Later, I would learn from the weather-witch that the truth was slightly more complicated. An equal and opposite perturbation returning the natural order of an unnatural clear south wind could (and in that case did) involve the rapid movement of a tempest from east to west, such as the one that raked the mouth of the bay just as the Venetian convoy was leaving. While she hadn’t intended to call up that particular storm, its arrival was an indirect consequence of her actions.

The old man cleared his throat loudly. “And when the rest of your fleet of triple-deck dromonds arrives, the Latins will pack up and leave Euboea without a fight. They can’t go to war with a new Roman Navy, not squeezed as they are between the French and the Turks.”

I shook my head. “I’m not Roman,” I said, holding up a hand. Before I could tell him that my ship was alone, he continued, overruling my attempt at interruption.

“Not by blood, no, but Rome has always had its adopted auxiliaries. And you, you’re a Varangian,” he said confidently. “For generations, you Varangians served as the most trusted guards of the Roman Emperor in Constantinople. Your people may have come from somewhere up the Slavutich originally, but you of the Varangian Guard are true Romans at heart now.”

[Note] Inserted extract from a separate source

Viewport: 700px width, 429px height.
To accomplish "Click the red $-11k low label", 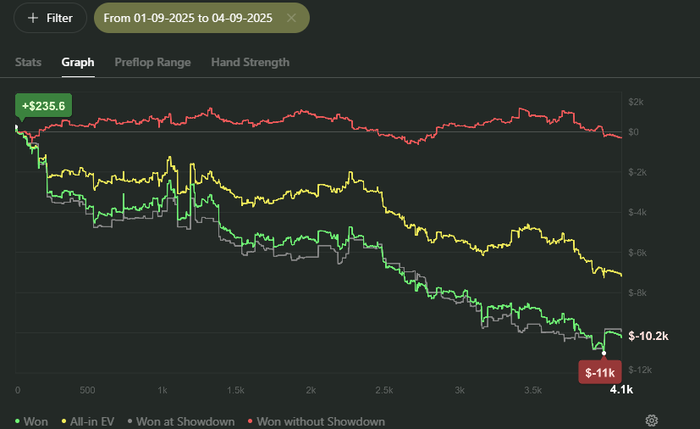I will (x=601, y=372).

For a moment, there was only the sound of the old woman smacking her lips as she chewed on her own hand pie. My intention to speak was halted by confusion; I had been thrown off my mental course by the old man’s reference to the Slavutich River. Did he know that I came from the Golden Empire? Or did he think merely that my ancestors came from there? Then I heard distant shouting in Swedish. Ragnar sounded both unhappy and drunk… and should have been still aboard the ship according to the orders I had left behind.

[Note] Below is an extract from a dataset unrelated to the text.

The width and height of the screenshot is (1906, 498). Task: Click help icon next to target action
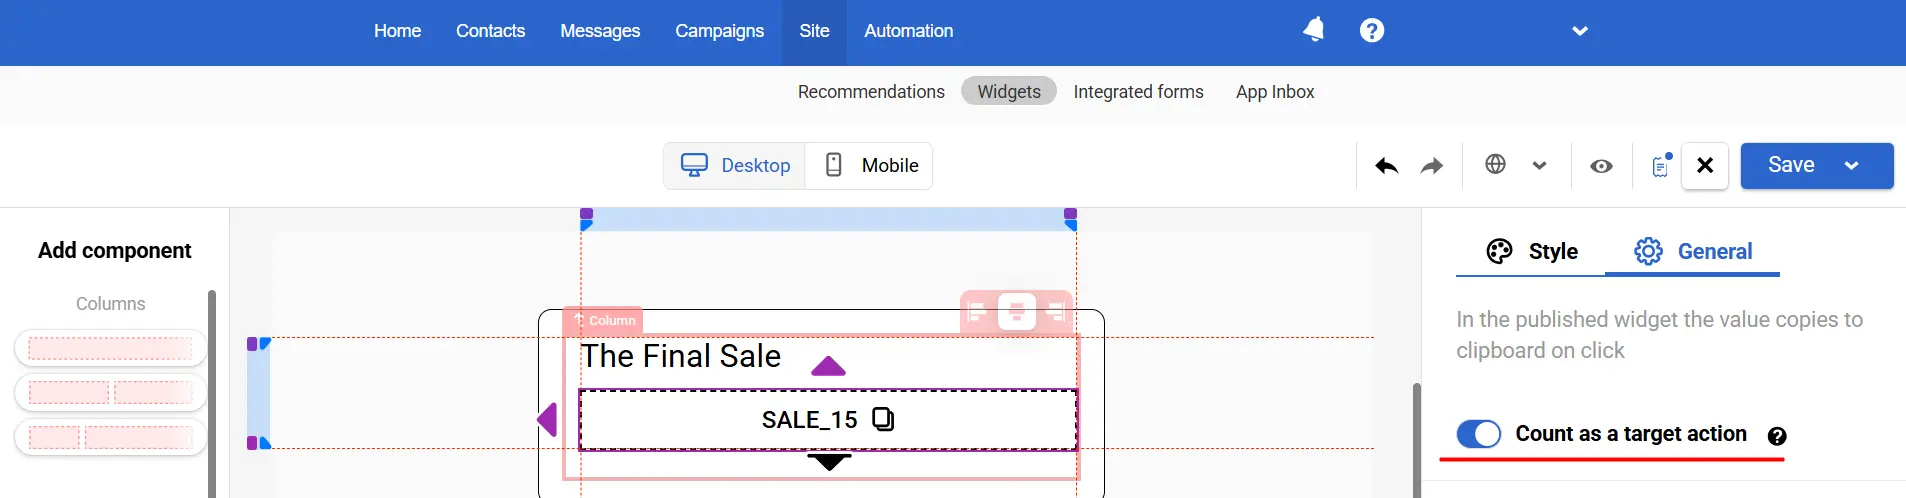(1777, 436)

“Thank you for the meal,” I said as I stood, bowing to the old woman first and then to the old man. “However, I believe matters have arisen that require my urgent attention.”

The old woman must have been pleased by my politeness, for she slipped a hand pie in my coat pocket as I squeezed past her, ducking low to go through a door that was only a handspan taller than the old man himself. Jogging down the street with one hand on my belt to keep my sword from bouncing too much, I could see across the harbor to where the crowd from a dockside taverna had spilled out into the open. Several men were standing around outside with lanterns, one of them still wet from the sea and the other two looking like they could be his brothers.

By lantern-light, I could clearly see three other fishermen. The first held tightly onto a twitching tail tied in rope and wrapped in a net; the second held a wheelbarrow supporting the weight of their catch; and the third held the rope around her wrists. The mermaid’s golden hair gleamed in the lanternlight as she whimpered around the knot of fabric stuffed in her mouth.